PubMed
PubMed Nucleotide Protein Genome Structure PopSet

Computation of Related Articles

      The neighbors of a document are those documents in the database that are the most similar to it. The similarity between documents is measured by the words they have in common with some adjustment for document lengths. In order to carry out such a program one must first define what a word is. For us a word is basically an unbroken string of letters and numerals with at least one letter of the alphabet in it. Words end at hyphens, spaces, newlines, and punctuation. A list of 310 common, but uninformative, words (also known as stop words) are eliminated from processing at this stage. Next a limited amount of stemming of words is done but no thesaurus is used in processing. Words from the abstract of a document are classified as text words. Words from titles are also classified as text words, but words from titles also appear a second time with a special added marker designating them as title words. MeSH terms are placed in a third category and a MeSH term with a subheading qualifier is entered twice, once without the qualifier and once with it. Likewise a MeSH term that is starred (indicating a major concept in a document) is entered once without the star and once with it. These three categories of words (or phrases in the case of MeSH) comprise the representation of a document. No other fields such as author or journal enter into the calculations.

      Having obtained the set of terms that represent each document, the next step is to recognize that not all words are of equal value. Each time a word is used it is assigned a numerical weight. This numerical weight is based on information that the computer can obtain by automatic processing. Automatic processing is important because the number of different terms that have to be assigned weights is close to two million for this system. The weight or value of a term is dependent on three types of information: 1) the number of different documents in the database that contain the term; 2) an estimate of the importance of the term in producing relationships in the database; 3) the number of times the term occurs in a particular document. The first two of these pieces of information are combined to produce a number called the global weight of the term. The global weight is used in weighting the term throughout the database. The third piece of information pertains only to a particular document and is used to produce a number called the local weight of the term in that specific document. When a word occurs in two documents its weight is computed as the product of the global weight times the local weight in each of the documents.

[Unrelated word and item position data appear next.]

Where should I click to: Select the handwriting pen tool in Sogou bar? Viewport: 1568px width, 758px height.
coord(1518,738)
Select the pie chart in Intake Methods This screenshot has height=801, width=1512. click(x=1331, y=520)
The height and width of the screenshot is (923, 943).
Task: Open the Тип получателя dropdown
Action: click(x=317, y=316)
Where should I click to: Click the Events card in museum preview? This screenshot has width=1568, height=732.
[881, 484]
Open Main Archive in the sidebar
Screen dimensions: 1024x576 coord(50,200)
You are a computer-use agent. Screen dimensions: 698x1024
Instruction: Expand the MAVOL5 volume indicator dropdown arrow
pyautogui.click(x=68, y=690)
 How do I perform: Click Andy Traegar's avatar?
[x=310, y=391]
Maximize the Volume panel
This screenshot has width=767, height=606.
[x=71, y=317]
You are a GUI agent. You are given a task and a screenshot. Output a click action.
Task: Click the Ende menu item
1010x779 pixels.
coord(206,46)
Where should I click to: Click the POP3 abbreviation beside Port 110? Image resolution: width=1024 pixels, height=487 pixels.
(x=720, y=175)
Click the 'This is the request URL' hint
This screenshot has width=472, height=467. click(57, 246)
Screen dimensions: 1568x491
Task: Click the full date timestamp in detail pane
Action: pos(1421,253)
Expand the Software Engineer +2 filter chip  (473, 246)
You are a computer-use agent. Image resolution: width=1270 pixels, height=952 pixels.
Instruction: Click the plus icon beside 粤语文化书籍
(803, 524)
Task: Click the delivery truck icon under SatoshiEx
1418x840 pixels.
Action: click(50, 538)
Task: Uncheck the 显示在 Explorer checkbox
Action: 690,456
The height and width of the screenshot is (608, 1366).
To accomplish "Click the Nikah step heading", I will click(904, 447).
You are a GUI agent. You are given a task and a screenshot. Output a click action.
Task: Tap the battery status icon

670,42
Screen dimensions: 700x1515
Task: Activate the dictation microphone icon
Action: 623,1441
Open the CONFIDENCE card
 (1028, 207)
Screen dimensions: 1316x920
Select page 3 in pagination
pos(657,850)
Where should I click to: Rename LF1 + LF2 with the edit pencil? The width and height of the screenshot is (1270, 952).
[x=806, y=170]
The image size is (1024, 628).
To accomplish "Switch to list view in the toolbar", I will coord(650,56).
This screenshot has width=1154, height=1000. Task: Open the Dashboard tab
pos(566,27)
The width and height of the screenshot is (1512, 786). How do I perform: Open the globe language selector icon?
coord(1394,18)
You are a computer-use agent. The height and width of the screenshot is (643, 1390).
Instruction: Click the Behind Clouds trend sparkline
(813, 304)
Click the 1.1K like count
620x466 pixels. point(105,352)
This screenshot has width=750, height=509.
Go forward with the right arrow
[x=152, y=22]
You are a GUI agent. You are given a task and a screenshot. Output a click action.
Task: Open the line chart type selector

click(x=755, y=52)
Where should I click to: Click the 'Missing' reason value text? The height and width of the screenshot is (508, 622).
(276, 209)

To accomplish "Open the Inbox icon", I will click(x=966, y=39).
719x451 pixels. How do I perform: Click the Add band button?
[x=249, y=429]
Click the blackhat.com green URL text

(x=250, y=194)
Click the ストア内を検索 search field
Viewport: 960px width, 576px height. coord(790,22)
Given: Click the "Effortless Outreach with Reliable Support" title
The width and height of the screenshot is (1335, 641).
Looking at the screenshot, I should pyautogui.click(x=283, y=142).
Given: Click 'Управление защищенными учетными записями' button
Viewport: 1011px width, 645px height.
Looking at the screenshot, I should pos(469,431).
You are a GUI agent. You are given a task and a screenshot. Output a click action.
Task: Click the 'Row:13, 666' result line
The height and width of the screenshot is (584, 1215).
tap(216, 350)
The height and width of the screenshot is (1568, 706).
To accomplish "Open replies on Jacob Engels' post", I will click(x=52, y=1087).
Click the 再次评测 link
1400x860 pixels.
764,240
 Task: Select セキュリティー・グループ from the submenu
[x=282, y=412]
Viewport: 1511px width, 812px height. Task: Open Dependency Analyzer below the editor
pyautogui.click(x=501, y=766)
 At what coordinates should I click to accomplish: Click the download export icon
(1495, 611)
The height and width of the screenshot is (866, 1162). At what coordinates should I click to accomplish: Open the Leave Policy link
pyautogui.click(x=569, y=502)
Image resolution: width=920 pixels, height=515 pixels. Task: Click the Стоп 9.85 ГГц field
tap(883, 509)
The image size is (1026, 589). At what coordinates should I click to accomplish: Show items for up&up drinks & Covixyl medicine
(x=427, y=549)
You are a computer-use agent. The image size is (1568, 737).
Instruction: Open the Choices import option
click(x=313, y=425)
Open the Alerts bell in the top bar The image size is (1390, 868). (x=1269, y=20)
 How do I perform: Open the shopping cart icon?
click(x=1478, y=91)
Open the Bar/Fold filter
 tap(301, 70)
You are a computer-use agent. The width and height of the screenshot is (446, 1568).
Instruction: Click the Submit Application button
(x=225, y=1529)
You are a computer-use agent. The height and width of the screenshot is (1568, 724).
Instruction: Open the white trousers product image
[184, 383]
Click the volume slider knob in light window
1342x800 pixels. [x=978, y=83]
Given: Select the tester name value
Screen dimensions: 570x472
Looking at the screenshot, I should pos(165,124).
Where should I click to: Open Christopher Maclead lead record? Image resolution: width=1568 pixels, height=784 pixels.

      The global weight of a term is greater for the less frequent terms. This is reasonable because the presence of a term that occurred in most of the documents would really tell one very little about a document. On the other hand a term that occurred in only one hundred documents out of one million would be very helpful in limiting the set of documents of interest. A word that occurred in only ten documents is likely to be even more informative and will receive an even higher weight. The second factor that enters into the computation of the global weight of a term is what we call the strength of the term. It is defined as the probability that a term that occurs in one document will also occur in any other document that is closely related to the first document. For a term of a given frequency the higher the strength the greater the global weight. For details of how the global weight is computed for a term we refer the interested reader to Wilbur and Yang where section 3 is of particular relevance. The local weight of a term within a document is greater the more frequent the term is in that document.

      The similarity between two documents is computed in two steps. The first step is to add up the weights (local wt1 * local wt2 *global wt) of all the terms the two documents have in common. This provides an indication of how related two documents are. However, this preliminary score suffers from the problem that when a document is scored against a long document and a short document the long document will usually win out just because of its length. To correct for this problem we divide this preliminary score by the product of the lengths of the two documents. The resultant score is an example of a vector cosine score. Cosine scoring was originated by Gerard Salton and has a long history in text retrieval. The interested reader is referred to Salton, Automatic Text Processing, Reading, MA: Addison-Wesley, 1989 for further information on this topic. Our approach differs from other approaches in the way we calculate the local and global weights for the individual terms.

      Once the similarity score of a document in relation to each of the other documents in the database has been computed, that document's neighbors are identified as the most similar (highest scoring) documents found. These closely related documents are precomputed for each document in MEDLINE so that when you push the button "See Related Articles" the system has only to retrieve this list. This enables a fast response time for such queries.